* TRECHO FORNECIDO *
Spiegel: General Hayden, vamos falar sobre o futuro da internet. Você está preocupado?

Hayden: Estou muito preocupado. Este pode ser o efeito mais destrutivo, nos últimos dez meses, do que Snowden revelou. A internet começou nos Estados Unidos e é baseada em tecnologia norte-americana, mas é uma atividade global. Nós, nos Estados Unidos, sentimos que ela reflete um povo livre, ideias livres e comércio livre. Há países que não querem a internet como a conhecemos. Rússia, China, Irã, Arábia Saudita. As revelações de Snowden agora permitem que eles argumentem que nós, norte-americanos, queremos uma internet única e unitária, porque isso nos ajuda a espionar. Meu medo é que as revelações possam desencadear um movimento que acabe ameaçando de fato a internet como a conhecemos.

Spiegel: Não são só os russos e chineses que usam esse argumento, mas também os norte-americanos como o fundador do Facebook Mark Zuckerberg. Ele recentemente descreveu o governo dos EUA como uma ameaça para a internet.

Hayden: Quanto mais pessoas como ele dizem isso, mais isso fortalece indiretamente esses outros argumentos. Os russos e os chineses não estão dizendo isso para se proteger contra uma suposta espionagem norte-americana. Eles estão dizendo isso porque não gostam da liberdade de discurso da internet. Seu objetivo é dividir a internet em domínios nacionais e criar barreiras no ciberespaço. Esta é a última coisa que Zuckerberg gostaria que acontecesse.

* AMOSTRA DE DADOS *
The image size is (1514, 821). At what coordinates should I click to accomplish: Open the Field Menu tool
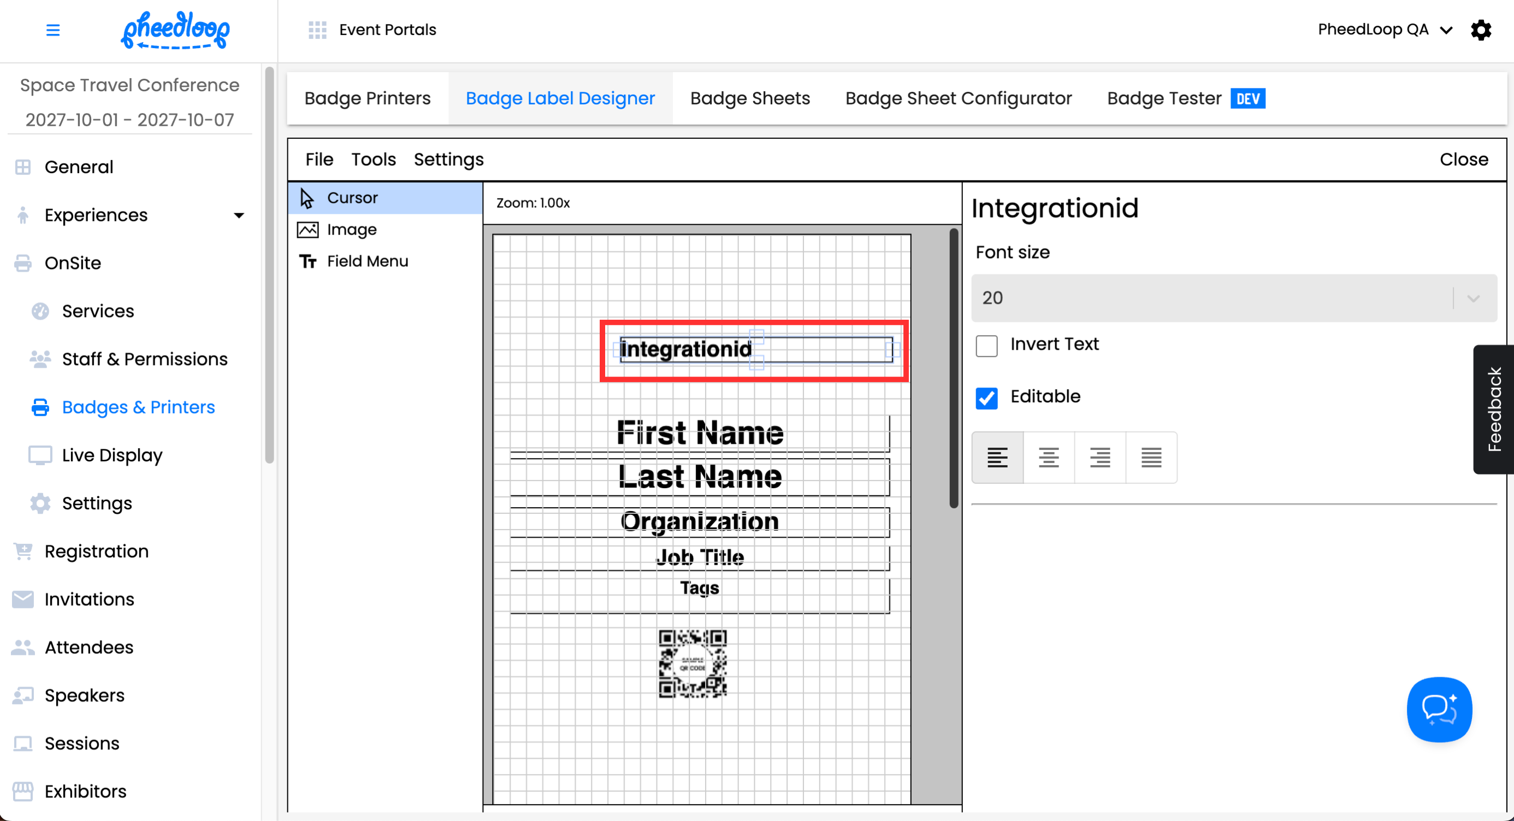(x=367, y=261)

* SUAS INSTRUÇÕES *
Prolongue a entrevista com Hayden sobre o futuro da internet, começando logo depois da última fala dele.

* EXERCÍCIO RESOLVIDO *
Spiegel: Por um lado, os Estados Unidos promovem a internet como uma ferramenta de liberdade. Por outro, para muitas pessoas ela agora parece uma ferramenta de vigilância.

Hayden: Estou muito disposto a discutir o que o meu país fez ou não, mas isso precisa ser baseado em fatos. Deixe-me primeiro apontar que a NSA não monitora o que todos os norte-americanos fazem na internet. A NSA não checa o que vai para qual site. Mas essas crenças estão por aí agora.

Spiegel: Seu antecessor como chefe da NSA, o general Kenneth Minihan, comparou a internet à invenção da bomba atômica. Ele disse que um novo esforço nacional deveria ser feito na direção de um único objetivo, "a superioridade da informação para os EUA" no ciberespaço. Parece que vocês chegaram muito perto.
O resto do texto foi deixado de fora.